Meranto had wanted to create smaller-scale shows “because he didn’t know what the world was going to look like,” Shapiro says. His vision was a New Year’s Eve concert, the music of King and Taylor, and a live audience. But as the show was coming together, Meranto had to adapt the show to what the world looks like now. The New Year’s Eve concert for a live audience was not a reality.
Today’s reality is the three musicians playing in a singer-in-the-round style, socially distanced on a virtual stage, as the audience watches through the internet.
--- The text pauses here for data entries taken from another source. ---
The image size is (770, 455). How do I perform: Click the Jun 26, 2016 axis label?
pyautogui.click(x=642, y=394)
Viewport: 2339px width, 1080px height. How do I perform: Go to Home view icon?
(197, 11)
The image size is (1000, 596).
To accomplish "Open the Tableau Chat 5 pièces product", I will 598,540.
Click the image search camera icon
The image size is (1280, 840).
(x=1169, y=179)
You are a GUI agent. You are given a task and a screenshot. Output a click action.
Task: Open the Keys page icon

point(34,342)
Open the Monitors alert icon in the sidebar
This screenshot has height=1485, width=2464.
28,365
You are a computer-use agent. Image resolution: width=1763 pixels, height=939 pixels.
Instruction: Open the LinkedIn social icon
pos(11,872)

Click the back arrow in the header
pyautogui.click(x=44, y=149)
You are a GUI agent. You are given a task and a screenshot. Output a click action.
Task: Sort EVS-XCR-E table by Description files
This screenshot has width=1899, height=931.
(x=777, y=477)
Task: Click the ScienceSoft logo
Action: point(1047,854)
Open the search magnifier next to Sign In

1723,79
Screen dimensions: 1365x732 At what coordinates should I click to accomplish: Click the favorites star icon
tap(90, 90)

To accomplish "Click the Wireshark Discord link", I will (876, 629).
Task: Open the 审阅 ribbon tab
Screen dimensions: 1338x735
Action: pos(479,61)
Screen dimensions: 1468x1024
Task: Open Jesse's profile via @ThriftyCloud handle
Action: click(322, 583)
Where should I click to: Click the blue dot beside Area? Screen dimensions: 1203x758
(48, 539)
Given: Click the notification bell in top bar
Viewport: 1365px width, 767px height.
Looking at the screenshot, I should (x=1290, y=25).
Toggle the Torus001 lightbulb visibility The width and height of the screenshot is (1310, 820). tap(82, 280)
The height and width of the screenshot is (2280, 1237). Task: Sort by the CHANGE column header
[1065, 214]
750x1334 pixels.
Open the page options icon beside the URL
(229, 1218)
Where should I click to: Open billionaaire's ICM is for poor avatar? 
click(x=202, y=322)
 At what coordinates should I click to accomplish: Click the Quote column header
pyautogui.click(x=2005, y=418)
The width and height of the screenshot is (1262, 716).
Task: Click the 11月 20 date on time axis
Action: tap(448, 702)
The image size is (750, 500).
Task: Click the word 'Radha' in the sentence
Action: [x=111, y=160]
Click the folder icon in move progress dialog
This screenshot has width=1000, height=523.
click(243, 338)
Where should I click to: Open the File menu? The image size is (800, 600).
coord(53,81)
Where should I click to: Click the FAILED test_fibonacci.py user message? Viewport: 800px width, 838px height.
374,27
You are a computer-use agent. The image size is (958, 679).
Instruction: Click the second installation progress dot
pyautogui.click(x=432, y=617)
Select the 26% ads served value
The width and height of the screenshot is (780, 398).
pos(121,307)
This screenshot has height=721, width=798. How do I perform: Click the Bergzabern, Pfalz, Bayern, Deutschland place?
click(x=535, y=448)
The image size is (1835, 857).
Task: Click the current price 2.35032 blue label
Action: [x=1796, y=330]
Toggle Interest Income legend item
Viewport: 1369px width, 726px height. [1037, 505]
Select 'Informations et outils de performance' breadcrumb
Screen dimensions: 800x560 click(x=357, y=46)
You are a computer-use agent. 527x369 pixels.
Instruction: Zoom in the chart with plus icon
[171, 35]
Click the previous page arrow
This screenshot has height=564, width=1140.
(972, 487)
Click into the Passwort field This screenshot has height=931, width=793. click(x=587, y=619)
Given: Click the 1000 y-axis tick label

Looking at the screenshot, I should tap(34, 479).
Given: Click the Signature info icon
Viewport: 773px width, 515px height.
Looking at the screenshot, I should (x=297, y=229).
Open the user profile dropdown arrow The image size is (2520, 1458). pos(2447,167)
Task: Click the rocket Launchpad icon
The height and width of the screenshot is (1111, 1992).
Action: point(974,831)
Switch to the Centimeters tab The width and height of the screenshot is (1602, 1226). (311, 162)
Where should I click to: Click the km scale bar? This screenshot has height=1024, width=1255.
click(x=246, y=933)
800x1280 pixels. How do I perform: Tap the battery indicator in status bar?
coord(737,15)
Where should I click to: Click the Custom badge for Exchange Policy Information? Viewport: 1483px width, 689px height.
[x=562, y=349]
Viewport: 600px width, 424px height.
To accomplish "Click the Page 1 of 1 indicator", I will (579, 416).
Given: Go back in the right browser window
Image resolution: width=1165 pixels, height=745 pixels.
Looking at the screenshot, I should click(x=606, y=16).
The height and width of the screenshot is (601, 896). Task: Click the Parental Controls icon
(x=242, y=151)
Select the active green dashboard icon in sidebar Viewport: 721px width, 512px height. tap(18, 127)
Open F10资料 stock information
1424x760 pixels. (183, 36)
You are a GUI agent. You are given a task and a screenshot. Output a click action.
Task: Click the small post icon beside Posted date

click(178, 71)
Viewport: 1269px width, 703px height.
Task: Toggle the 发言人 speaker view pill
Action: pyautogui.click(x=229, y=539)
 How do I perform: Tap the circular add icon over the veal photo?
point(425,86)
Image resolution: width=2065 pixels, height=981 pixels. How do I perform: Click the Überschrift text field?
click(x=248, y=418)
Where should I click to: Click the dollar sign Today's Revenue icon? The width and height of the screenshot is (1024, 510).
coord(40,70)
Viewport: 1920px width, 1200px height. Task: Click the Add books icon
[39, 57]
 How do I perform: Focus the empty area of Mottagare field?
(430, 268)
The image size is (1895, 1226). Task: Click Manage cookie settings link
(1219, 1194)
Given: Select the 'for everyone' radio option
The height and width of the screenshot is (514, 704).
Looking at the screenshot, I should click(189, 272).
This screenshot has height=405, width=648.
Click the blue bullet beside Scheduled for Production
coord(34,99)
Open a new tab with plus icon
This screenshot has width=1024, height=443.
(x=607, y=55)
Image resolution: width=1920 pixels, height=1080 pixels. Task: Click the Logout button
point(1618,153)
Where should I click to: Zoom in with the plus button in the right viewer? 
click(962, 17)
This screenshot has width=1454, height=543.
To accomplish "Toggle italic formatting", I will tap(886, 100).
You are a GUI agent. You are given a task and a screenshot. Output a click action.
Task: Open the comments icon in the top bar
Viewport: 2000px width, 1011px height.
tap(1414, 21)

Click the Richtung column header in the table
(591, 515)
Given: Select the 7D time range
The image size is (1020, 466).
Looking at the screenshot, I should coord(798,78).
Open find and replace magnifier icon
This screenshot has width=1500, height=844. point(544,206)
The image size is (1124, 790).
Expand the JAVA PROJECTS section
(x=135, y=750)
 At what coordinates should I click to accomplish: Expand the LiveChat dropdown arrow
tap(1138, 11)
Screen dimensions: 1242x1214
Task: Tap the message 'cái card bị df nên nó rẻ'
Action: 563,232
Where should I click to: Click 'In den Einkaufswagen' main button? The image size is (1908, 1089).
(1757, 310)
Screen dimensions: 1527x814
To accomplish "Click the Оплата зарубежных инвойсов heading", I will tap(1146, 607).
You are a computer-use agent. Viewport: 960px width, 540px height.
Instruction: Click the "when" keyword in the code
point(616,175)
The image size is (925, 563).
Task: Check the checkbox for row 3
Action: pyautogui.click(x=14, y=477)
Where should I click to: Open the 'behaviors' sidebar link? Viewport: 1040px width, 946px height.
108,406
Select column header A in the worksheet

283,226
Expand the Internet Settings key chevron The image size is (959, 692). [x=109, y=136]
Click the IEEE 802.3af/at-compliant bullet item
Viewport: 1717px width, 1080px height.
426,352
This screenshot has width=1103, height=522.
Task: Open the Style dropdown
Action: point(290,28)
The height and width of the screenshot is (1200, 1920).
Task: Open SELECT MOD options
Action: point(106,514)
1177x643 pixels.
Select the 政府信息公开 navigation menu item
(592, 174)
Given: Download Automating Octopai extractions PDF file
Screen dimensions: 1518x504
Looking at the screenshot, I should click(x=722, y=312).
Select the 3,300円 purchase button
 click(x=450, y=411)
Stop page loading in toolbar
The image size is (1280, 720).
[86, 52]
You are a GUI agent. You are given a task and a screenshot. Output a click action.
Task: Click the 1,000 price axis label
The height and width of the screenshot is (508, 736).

King, Taylor and Mitchell had been recording at the same time in 1971, in the same building, so it was natural that they would take the opportunity to harmonize on each others’ albums. Shapiro, Eide and Lewis take that opportunity as well in “You’ve Got a Friend.” They’ll tell the history of the songs, and how the three of them relate personally to the music. They’ve picked a few later songs by King, Taylor and Mitchell as well, to show the arc of the musicians’ development.
And then there’s that pairing one of the Laurel Canyon songs with one of their own.
Among the more than 4,000 songs Shapiro has written are 14 that were composed for her daughter mostly during the pregnancy. Shapiro has collected them in “Robin Egg Blue,” an album she’s posted on her website. Bare-bones guitar demos that may evolve into full-blown arrangements in the future. It is the final song of the collection, “Don’t Be Afraid” that Shapiro chose to match with Mitchell’s own song of loss.
“That was honestly very hard to get through, because I haven’t played any of those songs out yet, so I was proud of myself to be able to do it,” she says.
“I wrote it the day that I miscarried. And it’s about, it’s sort of about letting go and kind of like knowing …”
Shapiro pauses. “Ah, I’m going to tear up,” she says, and does just that as she continues to share the message behind the song. “Knowing that what’s coming,” she says haltingly, “knowing that what’s coming in the future, like things are ultimately going to be OK, and everything sort of happens, you can get through the hard things. It’s basically about getting through hard things, and knowing that every experience that you have is valuable, even if it’s short.”
Sadness passes, and makes room for hope.
“Actually, my husband and I are expecting our first,” Shapiro says. “And he’s healthy right now.”